## Exercise requirements
Count how many lines in the data below include "Specialized". Answer with the number only.

## Records provided
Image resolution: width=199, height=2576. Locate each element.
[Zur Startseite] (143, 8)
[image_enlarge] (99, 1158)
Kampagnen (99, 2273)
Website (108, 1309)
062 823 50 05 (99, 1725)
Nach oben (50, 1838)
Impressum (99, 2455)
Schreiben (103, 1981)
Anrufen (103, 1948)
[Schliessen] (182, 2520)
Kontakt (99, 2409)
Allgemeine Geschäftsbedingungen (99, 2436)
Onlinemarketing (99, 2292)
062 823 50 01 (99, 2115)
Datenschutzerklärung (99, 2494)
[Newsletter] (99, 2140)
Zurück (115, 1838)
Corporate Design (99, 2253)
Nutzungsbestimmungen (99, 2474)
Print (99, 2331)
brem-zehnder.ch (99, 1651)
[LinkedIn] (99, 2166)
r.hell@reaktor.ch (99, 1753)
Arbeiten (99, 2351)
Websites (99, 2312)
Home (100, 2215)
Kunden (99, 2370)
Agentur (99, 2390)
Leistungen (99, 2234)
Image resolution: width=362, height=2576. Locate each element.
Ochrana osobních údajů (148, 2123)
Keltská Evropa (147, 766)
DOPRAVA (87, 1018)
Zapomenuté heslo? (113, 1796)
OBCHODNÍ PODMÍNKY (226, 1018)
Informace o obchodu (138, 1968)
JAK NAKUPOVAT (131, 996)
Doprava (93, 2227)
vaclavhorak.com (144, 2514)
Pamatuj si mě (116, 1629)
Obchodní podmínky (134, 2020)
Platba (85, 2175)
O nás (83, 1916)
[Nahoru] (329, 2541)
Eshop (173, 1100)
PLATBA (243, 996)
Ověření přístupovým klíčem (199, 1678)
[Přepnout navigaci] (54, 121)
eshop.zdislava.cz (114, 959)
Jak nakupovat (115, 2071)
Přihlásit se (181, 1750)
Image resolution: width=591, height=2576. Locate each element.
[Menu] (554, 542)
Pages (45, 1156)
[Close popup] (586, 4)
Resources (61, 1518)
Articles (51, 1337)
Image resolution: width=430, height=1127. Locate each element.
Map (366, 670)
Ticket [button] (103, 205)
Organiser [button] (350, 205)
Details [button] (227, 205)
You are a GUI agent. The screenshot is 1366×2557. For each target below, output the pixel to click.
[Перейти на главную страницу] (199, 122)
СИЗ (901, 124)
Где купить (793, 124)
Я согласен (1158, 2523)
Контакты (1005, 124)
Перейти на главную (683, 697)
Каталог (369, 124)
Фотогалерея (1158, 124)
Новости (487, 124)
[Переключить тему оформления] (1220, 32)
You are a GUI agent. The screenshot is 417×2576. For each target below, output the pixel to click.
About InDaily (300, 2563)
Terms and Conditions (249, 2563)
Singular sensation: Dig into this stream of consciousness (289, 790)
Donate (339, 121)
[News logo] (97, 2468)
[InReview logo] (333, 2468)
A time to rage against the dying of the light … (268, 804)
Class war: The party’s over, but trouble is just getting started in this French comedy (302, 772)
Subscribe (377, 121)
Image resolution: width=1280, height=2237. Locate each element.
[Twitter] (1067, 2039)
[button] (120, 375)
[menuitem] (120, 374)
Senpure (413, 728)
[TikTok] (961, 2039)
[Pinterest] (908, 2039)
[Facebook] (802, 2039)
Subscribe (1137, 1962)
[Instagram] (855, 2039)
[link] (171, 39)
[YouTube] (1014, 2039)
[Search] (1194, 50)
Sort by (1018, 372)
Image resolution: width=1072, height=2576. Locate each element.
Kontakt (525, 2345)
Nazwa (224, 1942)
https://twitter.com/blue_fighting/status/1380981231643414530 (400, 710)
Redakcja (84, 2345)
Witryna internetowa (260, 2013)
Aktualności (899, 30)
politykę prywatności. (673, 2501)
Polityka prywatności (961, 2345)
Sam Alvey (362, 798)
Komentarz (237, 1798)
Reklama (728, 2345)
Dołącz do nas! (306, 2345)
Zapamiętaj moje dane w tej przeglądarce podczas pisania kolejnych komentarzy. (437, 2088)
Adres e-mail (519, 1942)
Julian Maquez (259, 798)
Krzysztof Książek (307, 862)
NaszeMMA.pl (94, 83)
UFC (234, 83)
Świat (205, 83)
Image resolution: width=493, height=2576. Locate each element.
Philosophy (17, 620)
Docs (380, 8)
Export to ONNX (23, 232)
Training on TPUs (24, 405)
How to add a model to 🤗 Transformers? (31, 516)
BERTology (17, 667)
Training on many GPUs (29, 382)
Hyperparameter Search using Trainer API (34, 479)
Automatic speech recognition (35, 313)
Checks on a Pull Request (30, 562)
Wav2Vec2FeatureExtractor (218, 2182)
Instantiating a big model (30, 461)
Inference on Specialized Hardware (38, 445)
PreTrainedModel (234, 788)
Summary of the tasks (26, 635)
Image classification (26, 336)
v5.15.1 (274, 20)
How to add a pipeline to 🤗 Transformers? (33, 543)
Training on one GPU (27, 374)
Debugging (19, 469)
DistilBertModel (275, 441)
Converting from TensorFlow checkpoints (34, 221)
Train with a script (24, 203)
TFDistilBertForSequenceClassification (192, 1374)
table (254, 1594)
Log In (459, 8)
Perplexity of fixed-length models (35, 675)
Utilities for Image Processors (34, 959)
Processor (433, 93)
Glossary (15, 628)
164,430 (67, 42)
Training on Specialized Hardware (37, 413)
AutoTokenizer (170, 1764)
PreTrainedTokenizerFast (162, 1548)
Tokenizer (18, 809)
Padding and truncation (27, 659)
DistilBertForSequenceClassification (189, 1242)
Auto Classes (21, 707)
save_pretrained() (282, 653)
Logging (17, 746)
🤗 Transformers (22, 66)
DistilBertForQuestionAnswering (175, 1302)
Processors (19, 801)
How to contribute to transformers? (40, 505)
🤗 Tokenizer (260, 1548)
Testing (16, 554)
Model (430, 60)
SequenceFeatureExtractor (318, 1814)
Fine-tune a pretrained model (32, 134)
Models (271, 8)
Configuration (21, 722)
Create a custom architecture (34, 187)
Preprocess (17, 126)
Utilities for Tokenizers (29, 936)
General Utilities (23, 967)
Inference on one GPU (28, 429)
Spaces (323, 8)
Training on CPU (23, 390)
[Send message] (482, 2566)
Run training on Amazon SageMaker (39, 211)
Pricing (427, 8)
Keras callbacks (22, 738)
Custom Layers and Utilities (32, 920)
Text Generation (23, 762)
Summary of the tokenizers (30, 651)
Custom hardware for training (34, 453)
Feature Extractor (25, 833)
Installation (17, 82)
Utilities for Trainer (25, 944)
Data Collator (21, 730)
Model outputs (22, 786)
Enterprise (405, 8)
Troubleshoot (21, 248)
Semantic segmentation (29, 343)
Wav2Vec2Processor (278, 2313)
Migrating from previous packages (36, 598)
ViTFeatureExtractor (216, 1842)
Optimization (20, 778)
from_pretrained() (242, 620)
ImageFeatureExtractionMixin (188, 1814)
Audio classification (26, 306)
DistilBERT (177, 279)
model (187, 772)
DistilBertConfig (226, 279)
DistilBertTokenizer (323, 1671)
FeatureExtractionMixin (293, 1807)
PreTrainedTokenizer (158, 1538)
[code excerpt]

## Answer box
2